§ Records for the exercise:
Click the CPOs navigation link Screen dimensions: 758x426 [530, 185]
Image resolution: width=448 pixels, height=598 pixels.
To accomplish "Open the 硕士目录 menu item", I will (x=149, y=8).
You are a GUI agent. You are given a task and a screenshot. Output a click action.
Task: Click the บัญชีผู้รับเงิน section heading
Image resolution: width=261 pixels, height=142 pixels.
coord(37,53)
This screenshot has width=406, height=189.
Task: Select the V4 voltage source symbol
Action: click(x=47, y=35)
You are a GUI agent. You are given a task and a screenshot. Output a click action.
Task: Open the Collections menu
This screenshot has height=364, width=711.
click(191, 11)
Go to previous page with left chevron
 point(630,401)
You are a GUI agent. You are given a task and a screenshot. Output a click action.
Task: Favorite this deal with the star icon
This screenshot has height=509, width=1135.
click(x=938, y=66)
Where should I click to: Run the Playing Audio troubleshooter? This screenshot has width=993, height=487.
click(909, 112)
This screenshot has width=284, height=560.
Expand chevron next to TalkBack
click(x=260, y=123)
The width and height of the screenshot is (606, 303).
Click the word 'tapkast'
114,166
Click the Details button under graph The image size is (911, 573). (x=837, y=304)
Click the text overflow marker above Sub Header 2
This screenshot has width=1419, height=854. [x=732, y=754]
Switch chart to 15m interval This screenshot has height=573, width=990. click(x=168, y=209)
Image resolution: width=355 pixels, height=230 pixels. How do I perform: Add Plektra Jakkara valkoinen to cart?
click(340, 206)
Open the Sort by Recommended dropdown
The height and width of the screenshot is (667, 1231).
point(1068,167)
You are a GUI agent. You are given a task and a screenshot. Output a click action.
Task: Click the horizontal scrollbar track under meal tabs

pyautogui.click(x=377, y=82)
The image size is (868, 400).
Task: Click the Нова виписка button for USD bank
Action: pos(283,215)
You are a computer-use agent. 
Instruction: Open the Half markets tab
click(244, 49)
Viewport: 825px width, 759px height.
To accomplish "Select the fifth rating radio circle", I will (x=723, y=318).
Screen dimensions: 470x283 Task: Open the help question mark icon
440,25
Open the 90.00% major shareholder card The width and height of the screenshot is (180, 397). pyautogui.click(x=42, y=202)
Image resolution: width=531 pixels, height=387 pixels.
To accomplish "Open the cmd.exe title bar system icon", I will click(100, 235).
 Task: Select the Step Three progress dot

§ Description of the task: From the listing above, return every line that carries the string "accomplish".

§ Result for this task:
To accomplish "Open the 硕士目录 menu item", I will (x=149, y=8).
To accomplish "Select the fifth rating radio circle", I will (x=723, y=318).
To accomplish "Open the cmd.exe title bar system icon", I will click(100, 235).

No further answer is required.